Der Ort erschien mir mit jedem Tag immer weniger real. Eines Vormittags unternahm ich den Weg in das Innere der nahen Kleinstadt, bog an der Dillingham Avenue links ab und lief am Straßenrand über blankpolierte, quadratische Marmorplatten, die in das feuchte Gras eingelassen waren oder um die herum das feuchte Gras über Jahrtausende organisch gewachsen war. Die Häuser mit den weißen Holzveranden standen weit voneinander entfernt, schwarze SUVs weideten wie riesige glänzende Käfer klobig auf grünem Kunstrasen, über mir fächerten sich Wolkenstrukturen auf und setzten sich von einem ziemlich disparat bläulich gefärbten Himmel ab. An der Williams Street erhob sich ein Buntspecht träge von den Hochspannungsleitungen und flog in Richtung des grauen, konisch zugespitzen Kirchturms der Ortsmitte. Ich hatte in meinem einmonatigen Aufenthalt keinen einzigen Menschen gesehen. Meine Wahrnehmung fragmentierte. Ich schickte einen Brief ab, aus dem Post Office mit den gestreckten Giebeln. Ich vermisste ihn und den alten Kontinent.

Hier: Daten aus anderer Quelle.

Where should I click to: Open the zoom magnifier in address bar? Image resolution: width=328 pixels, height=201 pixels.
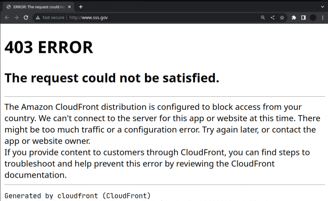click(263, 18)
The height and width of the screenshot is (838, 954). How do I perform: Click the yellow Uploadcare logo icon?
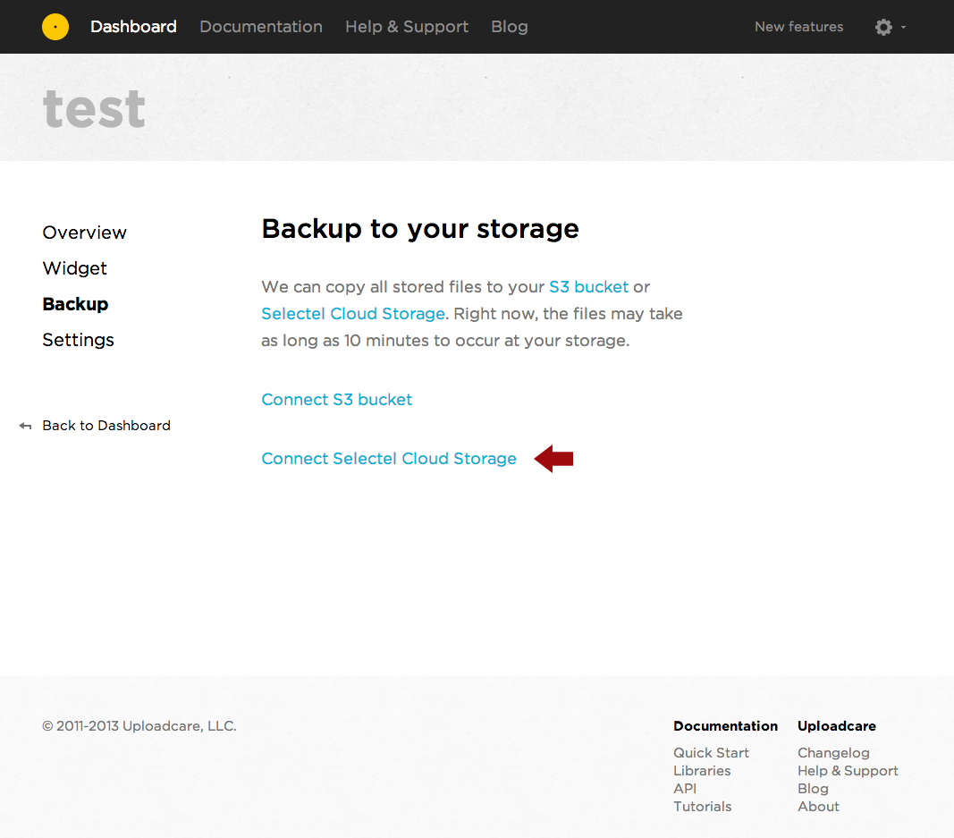55,27
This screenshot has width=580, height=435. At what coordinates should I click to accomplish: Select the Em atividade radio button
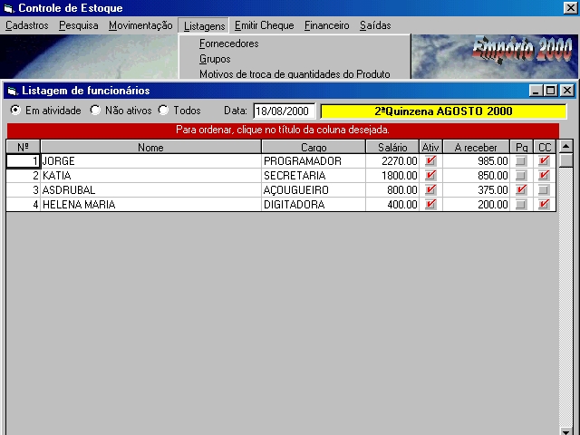15,111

Nahe der Jefferson Street senkte ich meinen Körper so lange ab bis mein linkes Knie den rau geschuppten Asphalt berührte, bis sich das Granulat der Straße sanft durch die oberste Schicht meiner Haut bohrte. Durch eine Heckenschneise beobachtete ich aus dieser Position mehrere Minuten lang eine in pastellfarbene Kleider gehüllte Menschengruppe, die sich zu einer Art Gartenparty auf einem gleichmäßig gemähten Rasenstück versammelt hatte. Die Bergspitzen lagen im Nebel, die mächtige Trauerweide an der Kreuzung vor der einzigen Tankstelle der Umgebung wirkte durch die nur bis zum Brustkorb reichende Bestrahlung der Straßenlaterne wie entzwei geschnitten, die obere Knospenhäfte des Baums verschwand geisterhaft in der Nacht.

Als ich nach Hause kam stand die Verandatür weit offen, die Notenpulte waren umgeworfen und lagen kreuz und quer auf dem Teppich des Living Rooms verteilt, die Glastür zur Küche war zerbrochen. Im obersten Flur brannte Licht. Ich machte kehrt und fuhr mit dem Auto eine halbe Stunde flussabwärts in die Industriestadt Albany, wo ich mir ein Hotelzimmer im Alpenrose Inn nahm. Ich kehrte zwei Wochen lang nicht in das Haus zurück.

Ich stellte mir vor: Am letzten Abend vor meiner Abreise fiel feiner Regen auf meine schwarze Neoprenjacke. Wir liefen am Westhafen über die Brücke, die sich wie eine Rampe schräg abwärts in Richtung der weit verzweigten Schienennetze krümmte. Wir aßen gegrillte Dorade in einem Fischrestaurant. Meinen Kopf tief auf seine Schulterknochen gebettet passierte ich einen gerahmten Durchgang aus Bauzäunen, Brückenpfeilern und einem vertrockneten Schlehen Ensemble und dachte unvermittelt diesen einzig wahren Satz, der alles wesentliche fasste: „Ich hatte noch nie in meinem Leben jemanden so geliebt wie ihn.“ Dann konnte ich meine Augen kaum mehr öffnen. Ein bis dahin unbekanntes Wehen, ein Leuchten über unseren Körpern, ein ovales Treiben der Zeit. Ich prägte mir noch seine Gesten genau ein, wie er auf einen blättrigen Kirchturm unter einem Autobahnhzubringer deutete, das sanfte Streichen seiner dunkelschwarzen Strähnen gesichtsauswärts, das Sich-Weiten seiner dichten Lippen bei einem Lächeln, das Fixieren von Konsonanten und Vokalen auf brüchigem Papier ein paar Tage vorher in meiner Wohnung. Ich notierte mir all das in meinem Notizbuch. Am Ufersaum bildeten sich Lichtkanäle, die noch bis Anfang August wie totes Geäst auf dem tiefstehenden Wasser trieben.